I think it’s just something I’ve been doing since I was young and I just keep going with it.  I’ve learned to really like Jiu Jitsu a lot.  I think a lot of it is also because it’s for any type of person.  It’s not like football where you have to have a certain kind of build to play a certain position.  You can have any kind of body type and have a game for Jiu-Jitsu.

If you had to analyze yourself, what would you say your style is?

A lot of people in lower weight classes are more guard players and the heavier classes are more guard and pressure players.  I’m kind of in the middle area for weight, so I like both.

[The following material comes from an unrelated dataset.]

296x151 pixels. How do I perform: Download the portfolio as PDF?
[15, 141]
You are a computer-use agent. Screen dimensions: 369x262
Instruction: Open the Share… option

I like being able to play guard as well as pass guard.

What’s your favorite guard pass?

My top three are the Knee Slide then the Leg Drag and Torreando/X-pass.

And your favorite submission?

Probably the Triangle Choke.

What is one of your most memorable competition stories from a BJJ Tournament?

Probably my most recent competition, because it’s the first time I’ve been able to do a true Absolute Division.  My second or third match in, I had a really big guy, who was about 200 lbs. or so, and Master Murgel said I should be really quick with him because he was so much bigger.  I pulled guard right off the bat and I just tried to keep moving so it would be harder for him to grab or control me with his weight.  I kept trying to sweep him but I couldn’t.  I was able to break his posture down.  He left his arm hanging out and I grabbed the arm, threw my legs up and got the Oomplata on him and he tapped. It was really cool because he was so much bigger than me.  Light Absolutes for juveniles is about 150 pounds and under.  I’ve always done the lighter Absolutes, so this was true Absolutes for me.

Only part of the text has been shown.